### DATA IN THIS EXERCISE
* * * * * * *

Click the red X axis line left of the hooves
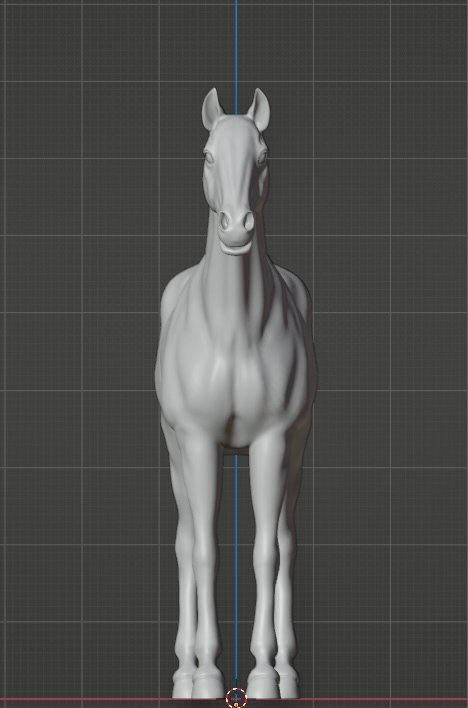The width and height of the screenshot is (468, 708). click(86, 699)
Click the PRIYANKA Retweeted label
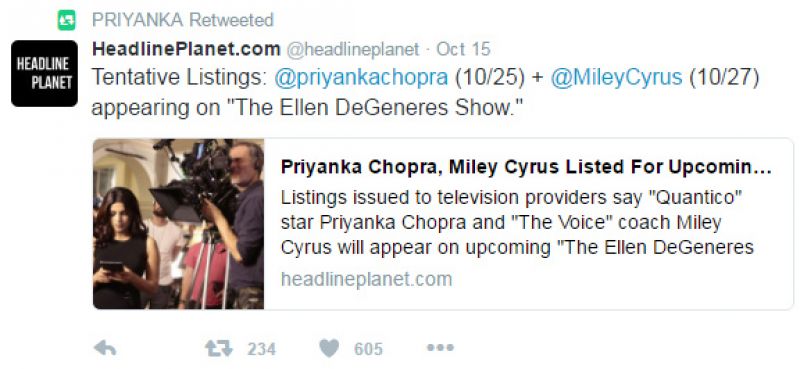This screenshot has width=800, height=369. pyautogui.click(x=183, y=20)
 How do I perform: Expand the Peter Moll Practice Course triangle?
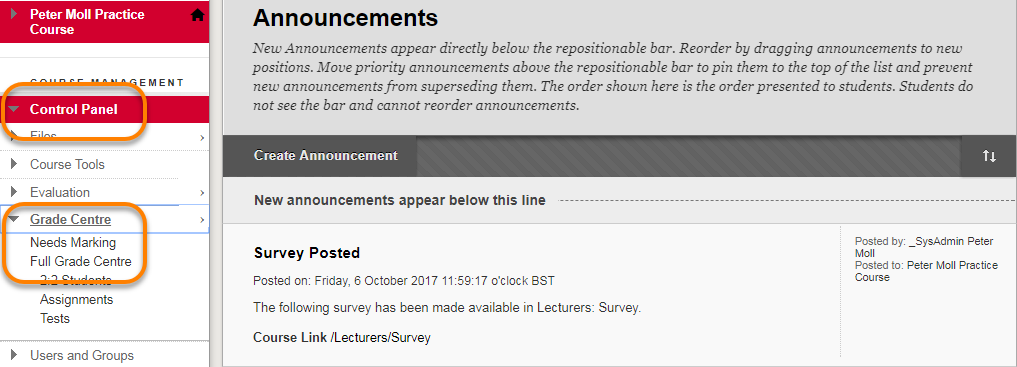14,14
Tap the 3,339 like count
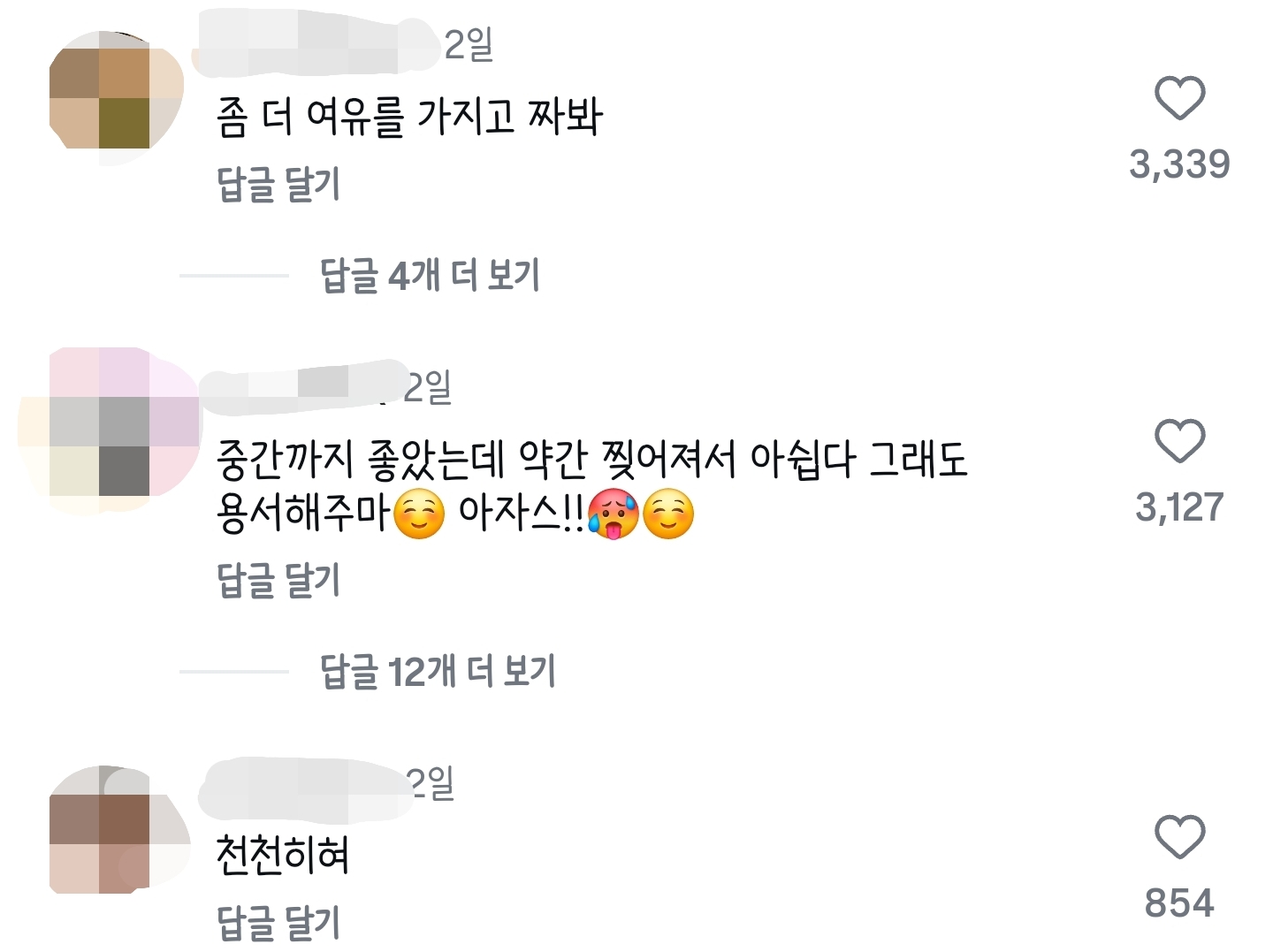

* * * * * * *

### TO DO
Set down, word for word, the line that holds "How do I perform: Expand" and all lines after it to the end of the entries above, but not the pictures.

### EXERCISE OUTPUT
 How do I perform: Expand the Peter Moll Practice Course triangle?
14,14
Tap the 3,339 like count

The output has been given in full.